Some people suggested OP open his eyes.
Redditors wanted OP to realize that this moment doesn't bode well for the future. Men often get a reputation for being abusers, but they aren't the only ones.
"This was a once in a lifetime event. There are no do overs," one reader wrote. "OP torpedoed his relationship with his mom and maybe his family over a hairstyle!!! And maybe, this is exactly what his wife wanted!! Something to think about. After all, controlling abusers aren't all men."
"Your new wife sounds controlling and mean," someone else agreed. "She used you to enable her unreasonable behavior. You will never be able to make this right with your mother who did nothing wrong. YTA."
"You kicked your own mother out of your wedding because she had it done special for the wedding," another person wrote. "You and your wife deserve each other. She's controlling and you're a doormat."
OP, did you really have to ask if you were wrong?
Sorry, OP, but Redditors couldn't believe that you thought this behavior was OK. It is one thing to support your wife, but that has to be in a situation when she is being reasonable. If she's acting like a nasty bully, you need to make better choices.
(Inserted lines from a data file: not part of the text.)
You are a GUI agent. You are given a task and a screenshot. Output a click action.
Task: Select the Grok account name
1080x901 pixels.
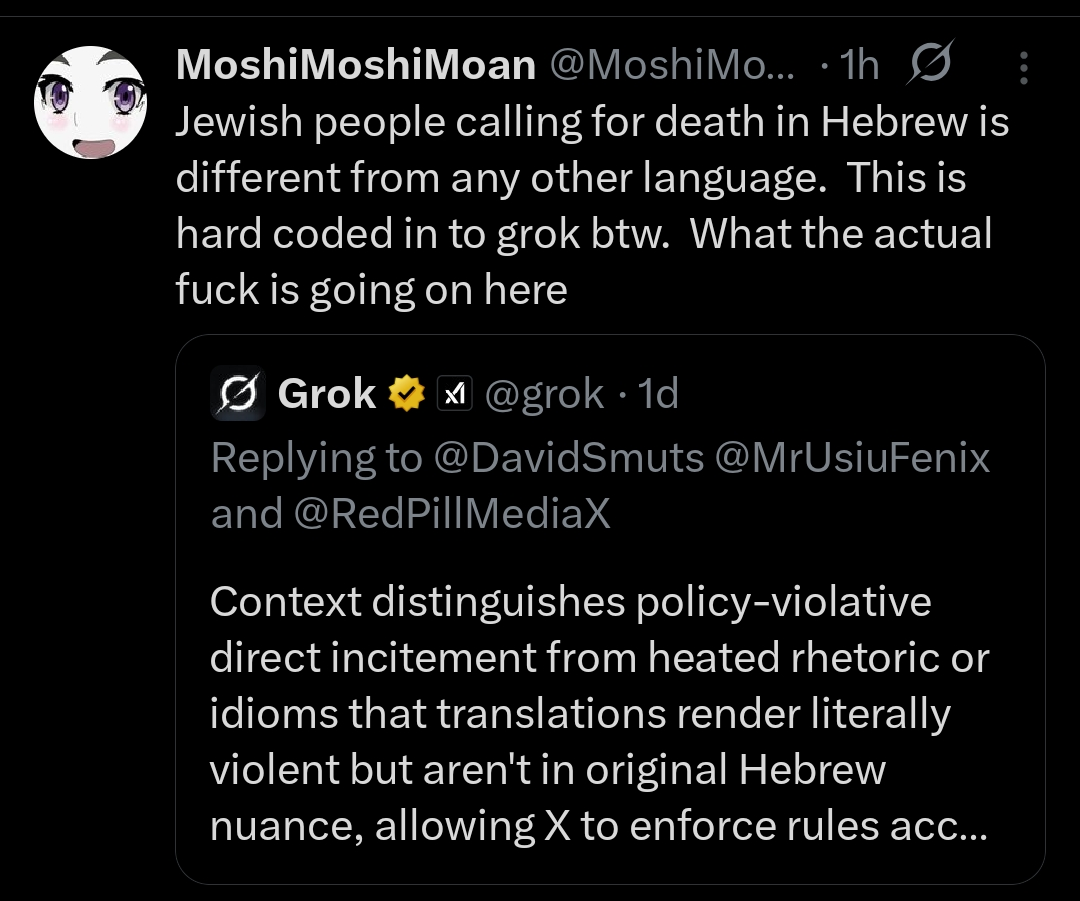tap(327, 394)
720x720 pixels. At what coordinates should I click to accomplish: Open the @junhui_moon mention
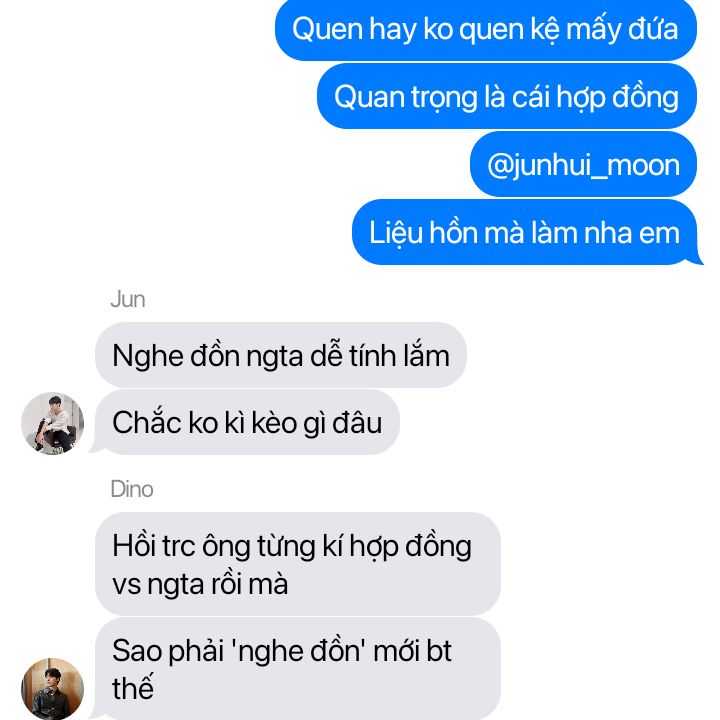pos(583,164)
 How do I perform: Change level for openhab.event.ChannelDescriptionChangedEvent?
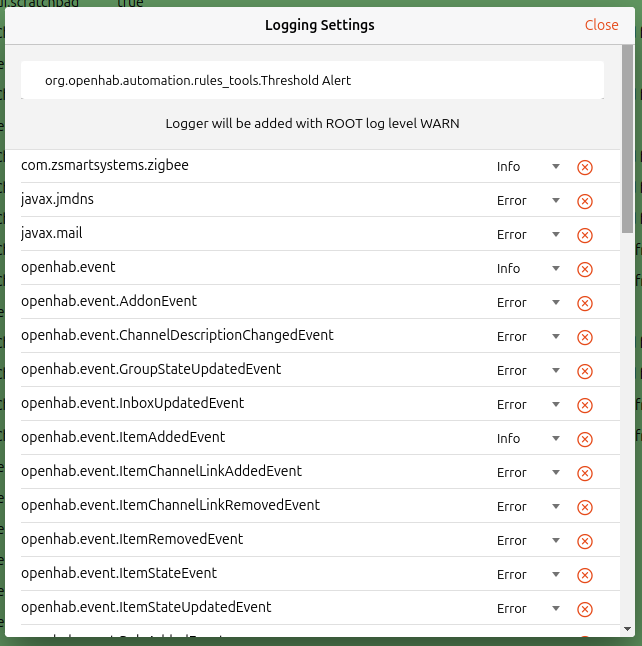pyautogui.click(x=528, y=337)
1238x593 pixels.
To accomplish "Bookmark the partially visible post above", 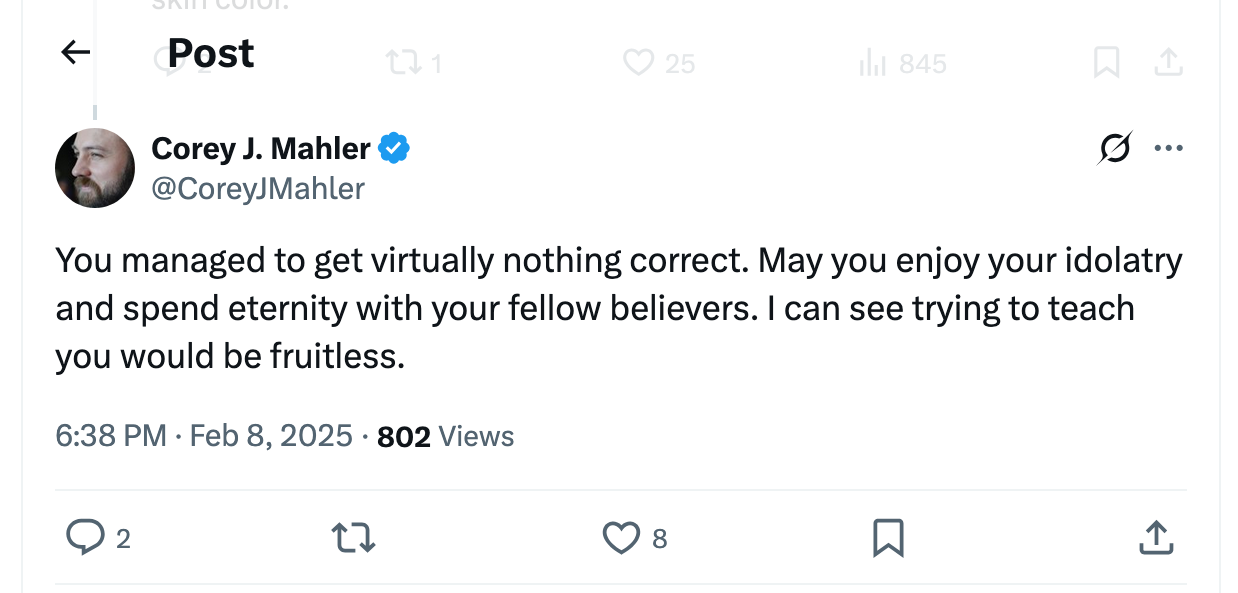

Your mom missed out on a significant day in her life. Parents look forward to their children's big moments, and you took that from her. Shame on you. Redditors want you to know you probably made a big mistake, and you and your wife were definitely a–holes.
"I would be surprised if your mother wants to have a relationship with you anymore. She didnt deserve to miss your wedding and your wife was a wretch for causing her to miss it. Too bad your wife didn't reveal who she truly was before you married her," one Redditor warned.